* begin Extract to read *
Config Tokenizer¶
Tokenizing
is the process of transforming input device configuration
to a stream of the tokens
. Tokenizer accepts raw config and yields
lines of parsed tokens
. For example, raw config::
interface Fa0/1 description Some interface ip address 10.0.0.1 255.255.255.0
converted into::
["interface", "Fa0/1"] ["interface", "Fa0/1", "description", "Some", "interface"] ["interface", "Fa0/1", "ip", "address", "10.0.0.1", "255.255.255.0"]
Tokenizer must fulfill following requirements:
- Knows nothing about the meaning of config
- Low memory usage. Output tokens must be yield whenever ready
- Backward references should be avoided. Tokenizer should operate current window like a tape. Forward and backward rewinds must be avoided.
- Output tokens should be grouped and analyzed easy
- Original context should be preserved whenever possible. See at expanding
interface Fa0/1
in following lines - Each line of tokens should be further processed independentently of each other
It may seems that you need separate tokenizer per each platform. Luckily you are not.
Though various configuration format have different meaning, almost all
them maintains some code style
. Like some languages are indent-based (Python)
* end Extract to read *
* begin Records provided *
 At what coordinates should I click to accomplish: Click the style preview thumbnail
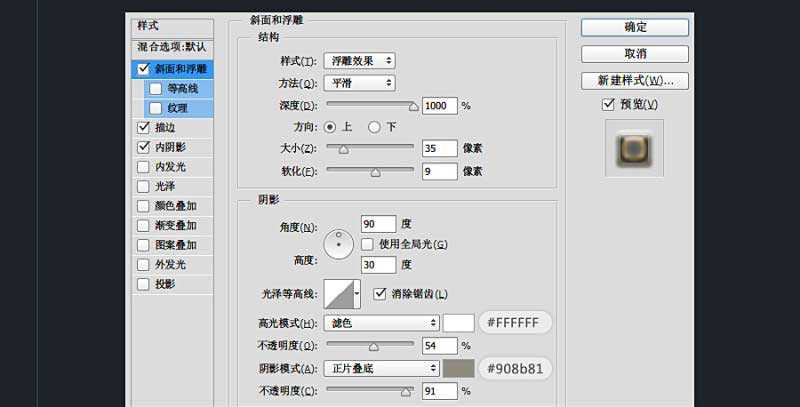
* end Records provided *
* begin Records provided *
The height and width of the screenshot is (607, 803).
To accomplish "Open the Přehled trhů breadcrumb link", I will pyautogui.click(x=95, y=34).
* end Records provided *
* What to do:
- 1) Decide whether each statement agrees with the config tokenizer text, answering yes or no and quoting the text's deciding words: (a) The tokenizer must understand the meaning of the config. (b) Output tokens must be yielded as soon as they are ready. (c) The tokenizer may rewind backward over its input.
- 2) In the config tokenizer text, what does the tokenizer accept, and what does it yield?

* Answers provided:
- 1)
(a) No: "Knows nothing about the meaning of config"
(b) Yes: "Output tokens must be yield whenever ready"
(c) No: "Forward and backward rewinds must be avoided."

- 2) It accepts raw config and yields lines of parsed tokens.